2. All parking lots and facilities, public and open to the public, should provide accessible parking regardless of construction date;
3. Language in the Code of Virginia should be "person first language," i.e., changing "handicapped person" to "person with a disability;" and
4. Where possible, the Code of Virginia should reflect the designation requirements and guidelines established in the ADA and Federal DOT regulations.
5. The sections of the Code of Virginia pertaining to the issuance of accessible parking permits should be rewritten to eliminate obsolete language, duplication and confusion;
6. The Code Virginia should be changed to include definitions for:
a. "individual with a disability which limits or impairs mobility" as outlined in the Federal Department of Transportation Regulations,
b. "Disabled parking license plate,"
c. "Removable windshield placard," and
d. "Temporary removable windshield placard;"
7. The definition of "individual with a disability which limits or impairs mobility" should include a category for physician discretion;
8. The information on the windshield placard identifying the placard holder and showing the expiration date should be large, easy to read and permanent;
9. Temporary permits should be issued for no more than six months and be renewable only with physician verification;
10. Temporary placards should be returned upon expiration;
11. The application process should be such that it reduces or eliminates fraud;
12. The Commonwealth should continue to allow organizations to obtain windshield placards for volunteers to use while transporting persons with mobility impairments;
13. Disabled veterans should have the option to obtain either accessible parking windshield placards or DV license plates displaying the Universal Symbol of Access to take advantage of the accessible parking privileges; and
14. All persons requesting accessible parking windshield placards or license plates should have to obtain physician's verification of a mobility limitation.

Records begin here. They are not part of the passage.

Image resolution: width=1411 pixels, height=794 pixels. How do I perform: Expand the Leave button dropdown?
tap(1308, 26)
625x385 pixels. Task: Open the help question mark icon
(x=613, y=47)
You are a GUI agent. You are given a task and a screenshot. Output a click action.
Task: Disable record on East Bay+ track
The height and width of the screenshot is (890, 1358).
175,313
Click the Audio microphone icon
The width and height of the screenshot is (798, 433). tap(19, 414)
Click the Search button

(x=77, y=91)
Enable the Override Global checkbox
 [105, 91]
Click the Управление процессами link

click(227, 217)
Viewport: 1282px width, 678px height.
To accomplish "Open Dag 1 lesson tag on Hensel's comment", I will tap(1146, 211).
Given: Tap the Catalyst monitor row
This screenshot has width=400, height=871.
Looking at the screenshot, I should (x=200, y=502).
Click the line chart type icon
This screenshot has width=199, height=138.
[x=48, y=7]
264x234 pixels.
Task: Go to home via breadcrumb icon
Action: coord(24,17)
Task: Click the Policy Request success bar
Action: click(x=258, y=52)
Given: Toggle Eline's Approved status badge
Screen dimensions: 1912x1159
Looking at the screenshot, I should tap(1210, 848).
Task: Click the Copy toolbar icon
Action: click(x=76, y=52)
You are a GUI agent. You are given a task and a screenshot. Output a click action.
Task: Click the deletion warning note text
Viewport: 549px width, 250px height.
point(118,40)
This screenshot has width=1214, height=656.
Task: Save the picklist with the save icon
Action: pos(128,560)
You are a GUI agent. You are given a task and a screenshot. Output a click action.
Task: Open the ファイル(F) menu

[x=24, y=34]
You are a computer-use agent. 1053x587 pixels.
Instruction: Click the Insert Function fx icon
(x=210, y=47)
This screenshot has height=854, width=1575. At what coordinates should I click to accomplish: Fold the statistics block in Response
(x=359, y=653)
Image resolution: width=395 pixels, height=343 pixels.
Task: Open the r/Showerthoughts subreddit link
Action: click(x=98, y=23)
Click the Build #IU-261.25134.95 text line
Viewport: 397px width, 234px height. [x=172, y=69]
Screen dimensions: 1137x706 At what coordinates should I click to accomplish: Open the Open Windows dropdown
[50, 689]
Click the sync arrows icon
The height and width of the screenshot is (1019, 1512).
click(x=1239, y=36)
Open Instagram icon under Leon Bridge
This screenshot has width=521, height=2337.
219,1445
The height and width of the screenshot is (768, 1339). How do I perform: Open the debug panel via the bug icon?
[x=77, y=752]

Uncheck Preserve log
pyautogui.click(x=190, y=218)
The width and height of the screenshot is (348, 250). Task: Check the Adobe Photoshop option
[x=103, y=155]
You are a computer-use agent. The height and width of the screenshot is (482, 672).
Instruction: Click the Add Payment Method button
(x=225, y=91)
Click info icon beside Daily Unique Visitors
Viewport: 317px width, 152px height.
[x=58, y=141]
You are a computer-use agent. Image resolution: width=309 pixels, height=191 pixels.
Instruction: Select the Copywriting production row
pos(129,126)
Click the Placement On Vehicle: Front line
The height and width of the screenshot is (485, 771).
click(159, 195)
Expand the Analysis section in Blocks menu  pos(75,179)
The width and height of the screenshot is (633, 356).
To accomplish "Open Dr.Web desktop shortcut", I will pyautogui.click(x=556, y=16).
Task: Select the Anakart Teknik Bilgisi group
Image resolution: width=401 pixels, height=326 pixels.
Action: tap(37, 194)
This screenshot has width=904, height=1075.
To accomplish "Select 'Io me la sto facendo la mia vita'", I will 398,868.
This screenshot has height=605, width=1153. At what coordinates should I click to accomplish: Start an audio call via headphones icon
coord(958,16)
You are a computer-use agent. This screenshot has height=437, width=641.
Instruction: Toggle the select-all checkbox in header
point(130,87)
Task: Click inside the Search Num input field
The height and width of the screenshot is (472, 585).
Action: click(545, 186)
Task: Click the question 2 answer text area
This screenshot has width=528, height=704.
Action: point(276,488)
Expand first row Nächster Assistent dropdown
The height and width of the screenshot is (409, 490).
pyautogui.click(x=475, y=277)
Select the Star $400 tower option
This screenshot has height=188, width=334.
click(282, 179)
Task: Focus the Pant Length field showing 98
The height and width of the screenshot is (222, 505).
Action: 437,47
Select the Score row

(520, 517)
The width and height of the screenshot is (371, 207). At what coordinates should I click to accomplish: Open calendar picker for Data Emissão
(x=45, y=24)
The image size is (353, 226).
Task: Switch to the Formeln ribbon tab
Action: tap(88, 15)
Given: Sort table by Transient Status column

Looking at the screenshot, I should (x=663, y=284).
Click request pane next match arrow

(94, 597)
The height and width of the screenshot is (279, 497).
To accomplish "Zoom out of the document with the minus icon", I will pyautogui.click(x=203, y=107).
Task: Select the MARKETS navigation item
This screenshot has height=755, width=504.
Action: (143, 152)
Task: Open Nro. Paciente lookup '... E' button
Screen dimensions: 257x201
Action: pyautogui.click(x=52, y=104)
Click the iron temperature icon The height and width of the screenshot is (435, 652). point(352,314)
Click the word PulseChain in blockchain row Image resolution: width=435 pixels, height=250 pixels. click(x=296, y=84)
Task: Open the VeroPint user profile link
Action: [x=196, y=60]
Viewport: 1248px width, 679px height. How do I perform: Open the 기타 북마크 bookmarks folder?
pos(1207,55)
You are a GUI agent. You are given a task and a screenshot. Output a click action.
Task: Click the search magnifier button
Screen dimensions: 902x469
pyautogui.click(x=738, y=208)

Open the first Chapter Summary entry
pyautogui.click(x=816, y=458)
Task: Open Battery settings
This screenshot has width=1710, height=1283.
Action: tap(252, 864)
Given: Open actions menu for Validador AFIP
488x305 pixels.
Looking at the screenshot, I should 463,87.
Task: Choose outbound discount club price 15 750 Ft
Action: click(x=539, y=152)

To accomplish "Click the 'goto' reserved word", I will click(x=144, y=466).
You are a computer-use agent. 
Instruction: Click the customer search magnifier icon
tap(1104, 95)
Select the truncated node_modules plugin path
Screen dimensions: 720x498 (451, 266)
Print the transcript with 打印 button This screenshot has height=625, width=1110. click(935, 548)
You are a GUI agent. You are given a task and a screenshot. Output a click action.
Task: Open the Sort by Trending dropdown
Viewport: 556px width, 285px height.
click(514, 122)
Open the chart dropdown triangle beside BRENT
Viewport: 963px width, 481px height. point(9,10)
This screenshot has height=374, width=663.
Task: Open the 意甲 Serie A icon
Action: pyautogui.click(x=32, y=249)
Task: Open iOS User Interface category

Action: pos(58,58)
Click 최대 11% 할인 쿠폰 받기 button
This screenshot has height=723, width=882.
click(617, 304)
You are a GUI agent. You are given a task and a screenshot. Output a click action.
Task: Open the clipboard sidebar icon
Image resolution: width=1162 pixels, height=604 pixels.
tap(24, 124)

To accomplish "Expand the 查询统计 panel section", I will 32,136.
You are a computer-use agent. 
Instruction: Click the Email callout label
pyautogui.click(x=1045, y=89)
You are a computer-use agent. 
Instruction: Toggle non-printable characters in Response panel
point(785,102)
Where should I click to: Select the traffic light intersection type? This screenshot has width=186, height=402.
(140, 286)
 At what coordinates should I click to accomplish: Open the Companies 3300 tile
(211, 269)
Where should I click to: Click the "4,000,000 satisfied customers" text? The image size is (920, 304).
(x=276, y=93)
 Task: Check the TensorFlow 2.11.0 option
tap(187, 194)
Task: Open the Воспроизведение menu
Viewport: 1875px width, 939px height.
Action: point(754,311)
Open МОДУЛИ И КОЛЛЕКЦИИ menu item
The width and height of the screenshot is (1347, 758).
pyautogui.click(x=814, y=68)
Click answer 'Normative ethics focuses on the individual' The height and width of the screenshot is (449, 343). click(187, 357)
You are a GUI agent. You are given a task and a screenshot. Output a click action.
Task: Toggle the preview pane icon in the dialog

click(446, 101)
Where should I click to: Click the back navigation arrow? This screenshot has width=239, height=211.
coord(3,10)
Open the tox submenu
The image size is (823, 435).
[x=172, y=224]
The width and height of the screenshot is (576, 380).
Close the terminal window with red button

15. A system for tracking and dissemination of information on windshield placards and license plates should be developed;
16. Vehicles displaying accessible parking windshield placards or license plates should be allowed to park in restricted zones for a length of time not to exceed four hours, except when local ordinances allow for longer periods of time; and
17. When parking at a parking meter, vehicles displaying accessible parking windshield placards and license plates should be exempt from paying the parking meter fee when access to the meter is obstructed.